One doesn’t have to look far to see that there is strong interest in MongoDB compression. MongoDB has an open ticket from 2009 titled “Option to Store Data Compressed” with Fix Version/s planned but not scheduled. The ticket has a lot of comments, mostly from MongoDB users explaining their use-cases for the feature. For example, Khalid Salomão notes that “Compression would be very good to reduce storage cost and improve IO performance” and Andy notes that “SSD is getting more and more common for servers. They are very fast. The problems are high costs and low capacity.” There are many more in the ticket.

In prior blogs we’ve written about significant performance advantages when using Fractal Tree Indexes with MongoDB. Compression has always been a key feature of Fractal Tree Indexes. We currently support the LZMA, quicklz, and zlib compression algorithms, and our architecture allows us to easily add more. Our large block size creates another advantage as these algorithms tend to compress large blocks better than small ones.

Given the interest in compression for MongoDB and our capabilities to address this functionality, we decided to do a benchmark to measure the compression achieved by MongoDB + Fractal Tree Indexes using each available compression type. The benchmark loads 51 million documents into a collection and measures the size of all files in the file system (–dbpath).

The structure of each document is as follows:

If you’d like to run it yourself, the benchmark application is available here.

Benchmark Results

Compared to MongoDB’s file system size (46.43GB), our quicklz implementation is 62.68% smaller (17.33GB), zlib is 69.69% smaller (14.10GB), and lzma is 71.20% smaller (13.37GB).

The obvious benefit of high compression is smaller on-disk size: buy less disk/flash, faster file system backups, smaller EC2 instances. Not so obvious is IO efficiency. Since all reads and writes utilize compressed data then each IO is more efficient, often performing 5x to 20x the work of an uncompressed IO operation.

We will continue to share our results with the community and get people’s thoughts on applications where this might help, suggestions for next steps, and any other feedback. Please drop us a line if you are interested in becoming a beta tester.

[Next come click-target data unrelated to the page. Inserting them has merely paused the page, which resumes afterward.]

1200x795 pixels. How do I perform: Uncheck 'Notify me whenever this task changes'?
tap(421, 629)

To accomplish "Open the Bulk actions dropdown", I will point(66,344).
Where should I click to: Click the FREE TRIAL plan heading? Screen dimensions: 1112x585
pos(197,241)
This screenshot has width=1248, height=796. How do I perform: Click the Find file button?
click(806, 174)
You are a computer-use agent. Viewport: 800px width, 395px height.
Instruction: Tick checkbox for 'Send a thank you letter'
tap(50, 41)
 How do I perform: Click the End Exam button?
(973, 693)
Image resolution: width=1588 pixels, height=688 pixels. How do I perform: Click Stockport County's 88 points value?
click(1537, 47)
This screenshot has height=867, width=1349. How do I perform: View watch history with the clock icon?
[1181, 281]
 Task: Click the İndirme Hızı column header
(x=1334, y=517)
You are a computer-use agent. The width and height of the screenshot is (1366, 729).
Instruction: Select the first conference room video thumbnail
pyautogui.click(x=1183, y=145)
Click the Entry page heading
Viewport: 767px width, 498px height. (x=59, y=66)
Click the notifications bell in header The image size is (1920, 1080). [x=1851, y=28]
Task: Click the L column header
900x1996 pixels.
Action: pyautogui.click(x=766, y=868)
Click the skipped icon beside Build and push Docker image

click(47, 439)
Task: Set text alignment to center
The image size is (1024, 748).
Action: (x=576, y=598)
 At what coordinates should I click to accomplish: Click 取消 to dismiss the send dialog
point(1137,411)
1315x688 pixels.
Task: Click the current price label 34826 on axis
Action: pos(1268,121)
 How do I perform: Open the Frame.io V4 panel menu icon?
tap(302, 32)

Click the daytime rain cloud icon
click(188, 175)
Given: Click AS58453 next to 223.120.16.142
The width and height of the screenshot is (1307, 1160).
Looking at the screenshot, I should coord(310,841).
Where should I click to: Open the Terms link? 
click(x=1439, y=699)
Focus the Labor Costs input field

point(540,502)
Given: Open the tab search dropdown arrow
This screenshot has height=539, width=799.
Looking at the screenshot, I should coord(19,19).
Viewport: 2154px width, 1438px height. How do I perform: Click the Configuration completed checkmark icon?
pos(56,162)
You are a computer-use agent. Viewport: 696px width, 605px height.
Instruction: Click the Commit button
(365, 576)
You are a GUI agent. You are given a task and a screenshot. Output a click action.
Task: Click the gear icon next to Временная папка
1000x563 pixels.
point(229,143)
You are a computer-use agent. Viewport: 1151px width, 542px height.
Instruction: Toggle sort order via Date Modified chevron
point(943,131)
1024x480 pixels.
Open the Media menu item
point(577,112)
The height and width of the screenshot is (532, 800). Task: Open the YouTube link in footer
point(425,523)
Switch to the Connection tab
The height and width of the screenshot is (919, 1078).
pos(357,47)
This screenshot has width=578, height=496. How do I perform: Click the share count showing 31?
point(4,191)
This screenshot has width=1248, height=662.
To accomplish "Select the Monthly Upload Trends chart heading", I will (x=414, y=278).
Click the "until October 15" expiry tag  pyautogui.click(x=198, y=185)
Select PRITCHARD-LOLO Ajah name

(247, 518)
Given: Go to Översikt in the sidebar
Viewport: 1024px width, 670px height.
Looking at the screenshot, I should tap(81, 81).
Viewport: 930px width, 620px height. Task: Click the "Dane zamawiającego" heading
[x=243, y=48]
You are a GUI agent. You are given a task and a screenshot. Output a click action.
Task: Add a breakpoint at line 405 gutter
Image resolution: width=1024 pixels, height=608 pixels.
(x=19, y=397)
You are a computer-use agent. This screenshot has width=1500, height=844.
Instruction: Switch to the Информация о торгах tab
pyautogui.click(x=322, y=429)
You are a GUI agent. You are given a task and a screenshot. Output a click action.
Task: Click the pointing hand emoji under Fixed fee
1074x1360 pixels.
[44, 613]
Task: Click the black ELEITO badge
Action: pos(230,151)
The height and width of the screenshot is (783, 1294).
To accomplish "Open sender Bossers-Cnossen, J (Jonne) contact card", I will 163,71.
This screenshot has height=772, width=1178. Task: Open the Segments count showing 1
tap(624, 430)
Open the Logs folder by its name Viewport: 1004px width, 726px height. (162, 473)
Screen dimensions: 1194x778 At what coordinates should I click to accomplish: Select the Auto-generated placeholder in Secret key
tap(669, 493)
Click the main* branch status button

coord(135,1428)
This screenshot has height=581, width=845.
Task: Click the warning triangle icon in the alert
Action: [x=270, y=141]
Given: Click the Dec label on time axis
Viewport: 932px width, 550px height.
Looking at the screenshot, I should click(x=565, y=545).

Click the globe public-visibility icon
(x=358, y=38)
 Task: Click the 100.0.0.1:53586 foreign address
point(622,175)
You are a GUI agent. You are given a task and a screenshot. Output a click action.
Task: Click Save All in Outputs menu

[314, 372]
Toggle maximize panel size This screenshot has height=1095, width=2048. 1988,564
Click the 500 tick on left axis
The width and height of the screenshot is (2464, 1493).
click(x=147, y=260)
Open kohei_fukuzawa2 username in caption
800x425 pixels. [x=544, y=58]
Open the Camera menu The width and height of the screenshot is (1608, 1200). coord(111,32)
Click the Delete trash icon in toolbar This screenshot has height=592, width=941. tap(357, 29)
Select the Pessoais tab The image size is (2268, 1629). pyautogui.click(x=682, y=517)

We’re at Strata this week in the Innovation Pavilion. Please swing by to learn more if you are there.

15 Comments
Oldest
Newest Most Voted
Inline Feedbacks
View all comments
Matic

MongoDB is released under AGPL license, where is the source code for your version of MongoDB + Fractal Tree Indexes?

kuszmaul

The sources will be released when (and if) the binaries are released (or if we start running a mongodb service). As I understand the license, we don’t have to ship source code until then.

Brian Cavanagh

I think your test is grossly unfair …. to tokutek. There is no way that a mongodb site with moderate load is not going to blow up in size. Mongo needs to be compacted regularly, preferably nightly to keep its file size in check.

James

Seconded! We see MongoDB DB files ballooning in size with a simple to reproduce, random write workload:
https://jira.mongodb.org/browse/SERVER-8078

Compression, and more sensible space reuse might remove the need for frequent compaction. Not sure why this doesn’t affect more people – certainly it’s problematic on SSDs.

Alexis Okuwa

I find this interesting i am not sure how it would work until i am able to look at the source. Even though theoretical all the nice things about this patch would be great but I am a little worried about how it will respond with disk fragmentation, the extra cpu load since mongodb uses single cpu core for write operations per logical database, and when there are a lot of small documents that may be very different then each other making it hard for compression to be effective and may cause more overhead in disk space.

James

Simple python benchmark on:
https://jira.mongodb.org/browse/SERVER-8078

The normal storage engine can reproducibly use 14GB+ to store 1.6GB of data. It would be interesting to know if this performs better…

dorian

You can also make a benchmark for updating (increments for example) and reading using:
1.uncompressed mongodb where data>ram
2.compressed mongodb where data<ram

dorian

Tim, I have no code. But you can do random/zipifian read/update/write/in_query/range_query etc test.

To make it more perfect generate all the commands and save them in a file and read them in the benchmark?

Salil Chitnis

Hello Tim,

Good read.Pretty exciting to see the fractal tree indexes race ahead when compared to their counterparts from mongodb. From a mongodb perspective, will these indexes be rolled out in the future as part of a mongo release or has it been already done or as mentioned earlier, is the license ready yet?